The Vatican has hit back at the Irish bishops through Fr Lombardi’s statement saying that the Irish bishops sent their guidelines to Rome for discussion.

The implication is, had the bishops been serious enough about those guidelines they could have petitioned Rome to have them made into Church law. This is precisely what the American bishops did.

What we also need to look at is the abject failure of the state to protect children. The Diocese of Ferns has been operating mandatory reporting. 

In 2008 it called on the minister to implement the Ferns Report – that is, a bishop called on the minister for Children to implement the Ferns guidelines.

So where do we go from here?

Instead of engaging negatively with the Vatican and the bishops, the state needs to sit down and talk. 

Neither of these two parties can afford to point the finger, so it is time to stop the grandstanding and get real.

I believe that the Vatican has come a long way since 1997, even if, at times, it has had to be dragged kicking and screaming to realise the extent of the problem of abuse.

Also the state has to admit that the sentences given to abusers in court are inadequate, the lack of supervision of abusers when they are released is a recipe for disaster as we’ve seen in Donegal.

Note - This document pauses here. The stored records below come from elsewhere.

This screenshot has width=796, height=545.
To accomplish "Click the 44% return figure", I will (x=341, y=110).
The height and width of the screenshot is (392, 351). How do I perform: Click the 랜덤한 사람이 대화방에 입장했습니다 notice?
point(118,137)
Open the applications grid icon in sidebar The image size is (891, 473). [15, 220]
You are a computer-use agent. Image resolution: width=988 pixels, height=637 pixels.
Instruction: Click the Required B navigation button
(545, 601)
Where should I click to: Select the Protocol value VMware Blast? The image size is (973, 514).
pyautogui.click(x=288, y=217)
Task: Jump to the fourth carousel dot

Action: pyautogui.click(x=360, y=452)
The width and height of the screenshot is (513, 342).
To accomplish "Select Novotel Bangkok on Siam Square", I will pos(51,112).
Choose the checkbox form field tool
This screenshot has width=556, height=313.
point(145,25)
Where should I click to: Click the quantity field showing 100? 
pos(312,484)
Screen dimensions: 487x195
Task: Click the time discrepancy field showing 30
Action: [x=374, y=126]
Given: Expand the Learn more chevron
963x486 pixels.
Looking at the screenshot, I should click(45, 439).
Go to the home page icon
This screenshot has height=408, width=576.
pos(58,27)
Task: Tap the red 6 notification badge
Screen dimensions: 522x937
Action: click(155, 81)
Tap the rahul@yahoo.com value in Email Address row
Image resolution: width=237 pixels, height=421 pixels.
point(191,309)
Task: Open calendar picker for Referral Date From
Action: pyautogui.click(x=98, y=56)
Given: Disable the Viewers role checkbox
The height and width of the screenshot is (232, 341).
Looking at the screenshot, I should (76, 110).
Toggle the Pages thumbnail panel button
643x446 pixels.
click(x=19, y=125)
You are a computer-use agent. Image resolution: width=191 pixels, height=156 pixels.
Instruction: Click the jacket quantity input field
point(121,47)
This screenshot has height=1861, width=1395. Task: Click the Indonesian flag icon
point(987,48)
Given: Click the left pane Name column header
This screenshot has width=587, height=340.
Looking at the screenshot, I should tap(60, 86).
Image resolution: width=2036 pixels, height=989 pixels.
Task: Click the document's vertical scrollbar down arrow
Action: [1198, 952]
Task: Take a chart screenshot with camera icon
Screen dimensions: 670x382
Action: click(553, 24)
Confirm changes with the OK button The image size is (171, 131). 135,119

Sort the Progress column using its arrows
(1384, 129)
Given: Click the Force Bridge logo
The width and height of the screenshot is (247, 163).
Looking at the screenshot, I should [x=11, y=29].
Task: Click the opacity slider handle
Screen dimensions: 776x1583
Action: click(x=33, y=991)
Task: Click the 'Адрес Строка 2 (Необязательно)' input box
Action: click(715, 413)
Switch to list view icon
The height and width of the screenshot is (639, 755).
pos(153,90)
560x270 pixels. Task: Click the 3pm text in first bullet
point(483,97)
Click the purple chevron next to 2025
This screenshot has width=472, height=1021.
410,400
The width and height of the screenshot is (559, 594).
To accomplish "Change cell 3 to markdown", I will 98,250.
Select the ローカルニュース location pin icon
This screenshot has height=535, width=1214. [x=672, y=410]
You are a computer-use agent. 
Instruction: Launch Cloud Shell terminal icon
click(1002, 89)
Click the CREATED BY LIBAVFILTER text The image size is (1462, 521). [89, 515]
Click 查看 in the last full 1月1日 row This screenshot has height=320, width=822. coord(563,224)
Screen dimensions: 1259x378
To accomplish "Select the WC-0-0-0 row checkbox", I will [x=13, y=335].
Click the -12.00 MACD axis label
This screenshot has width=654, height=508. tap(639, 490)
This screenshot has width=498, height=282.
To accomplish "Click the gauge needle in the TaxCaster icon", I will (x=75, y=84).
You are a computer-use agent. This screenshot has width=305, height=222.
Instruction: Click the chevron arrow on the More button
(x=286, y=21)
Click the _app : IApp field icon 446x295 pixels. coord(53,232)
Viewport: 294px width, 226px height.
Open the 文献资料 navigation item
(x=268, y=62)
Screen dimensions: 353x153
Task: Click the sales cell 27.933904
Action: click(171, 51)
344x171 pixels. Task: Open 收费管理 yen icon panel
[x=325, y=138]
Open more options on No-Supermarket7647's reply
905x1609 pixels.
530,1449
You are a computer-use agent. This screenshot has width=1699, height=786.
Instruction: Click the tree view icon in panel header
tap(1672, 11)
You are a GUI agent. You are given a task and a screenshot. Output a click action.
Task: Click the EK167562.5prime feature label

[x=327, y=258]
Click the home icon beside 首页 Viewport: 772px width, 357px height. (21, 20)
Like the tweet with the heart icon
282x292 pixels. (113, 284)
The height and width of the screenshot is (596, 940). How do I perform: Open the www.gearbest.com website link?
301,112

Children are not benefiting from a comprehensive state child protection system, so the state needs to put its hands up, take responsibility and get on with fixing it. I believe Minister Francis Fitzgerald is keen to do this.

If the state can be more honest in its acceptance of its failures, and engage in dialogue with the Church, I believe that pressure will come from the Vatican for many of the Irish bishops to do the honourable thing and go. 

But, if we put their backs to the wall, understandably they will just write off the Irish state as irrational and anti-Catholic.

We need to step back from our anger, for the sake of our children, and let our evidence and rational argument step into the fray.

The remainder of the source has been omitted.